During the last decade of his life, Krishnamurti urged the Krishnamurti Foundations in India, England, and America to start study centres for serious adults, as he felt that most people in the modern world, being caught in their routine of office and home, do not have the leisure to delve into his teachings and take stock of their lives. However, he made it clear that studying his teachings is neither an intellectual exercise nor a theological pursuit, its sole aim being to bring about a deep, religious transformation in oneself. His vision of a study centre, his concern over its aesthetics and its inwardness, the responsibility of the hosts and the guests, the quality of dialogues, the nature of the religious mind, all these and many more form the contents of this book, which is of special relevance to those visiting these study centres.
J. Krishnamurti (1895 - 1986) is regarded as one of the greatest philosophers and religious teachers of all time. For more than sixty years he travelled the world over, giving talks and holding dialogues, not as a guru but as a friend. His teachings are not based on book knowledge and theories, and therefore they communicate directly to anyone seeking answers to the present world crisis as well as to the eternal problems of human existence.
When Krishnamurti started schools in India in the early 1930s, he said in no uncertain terms that their main intention was not just to impart academic knowledge, but to sow in children the seeds of self-knowledge. Though he refused to spell out an educational philosophy, he went about passionately establishing and nurturing schools in India, England, and America till the end of his life. However, during the last decade of his life, he turned to doing something specific for grown-up people, enjoining on his close friends the need to start Study Centres for those who had been listening to him for long. He discussed with them the question of finding a suit-able name for such places, a name that would communicate the spirit of their intention. He toyed with several names: adult centre, ashrama, modern ashram, place of learning, and so on. But he insisted on one thing-the study of his teachings is neither an intellectual exercise, as in an academic institution, nor a theological pursuit, as in a religious organization; divorced from life and a spirit of inquiry, the former would lead to aridity and the latter to bigotry.

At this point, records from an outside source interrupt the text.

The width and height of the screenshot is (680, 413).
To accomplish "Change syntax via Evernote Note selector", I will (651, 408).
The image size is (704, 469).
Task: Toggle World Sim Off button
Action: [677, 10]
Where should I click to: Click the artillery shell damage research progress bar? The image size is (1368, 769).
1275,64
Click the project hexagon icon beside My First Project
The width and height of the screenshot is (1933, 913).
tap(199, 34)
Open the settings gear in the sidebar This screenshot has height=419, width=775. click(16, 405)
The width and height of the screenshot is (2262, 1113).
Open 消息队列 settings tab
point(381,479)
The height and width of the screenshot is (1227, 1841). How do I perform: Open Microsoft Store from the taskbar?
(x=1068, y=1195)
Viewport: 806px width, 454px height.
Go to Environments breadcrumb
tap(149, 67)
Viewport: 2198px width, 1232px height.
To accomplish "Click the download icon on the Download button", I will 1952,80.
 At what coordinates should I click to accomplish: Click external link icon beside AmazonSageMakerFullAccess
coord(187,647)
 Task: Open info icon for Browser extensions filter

Over the decades, as his teachings flowered and took on innumerable hues and shades, Krishnamurti began to state explicitly that he was leaving behind a 'sacred treasure', 'a mine where there is immense gold', 'a well-spring that can never go dry'. Dismissing all suggestions that his teachings were only for the elite few, he insisted that it was for all by virtue of the f act that they were human beings. Drawing out the implications of his own statement, he made it clear that those who had come together out of their own seriousness should be soaked in the teachings, intellectually and otherwise, so that by the depth of their own understanding and quality of life they transmit it to others. 'If you want to spread these teachings, live them, and by your own life you will communicate', he had said as early as 1947.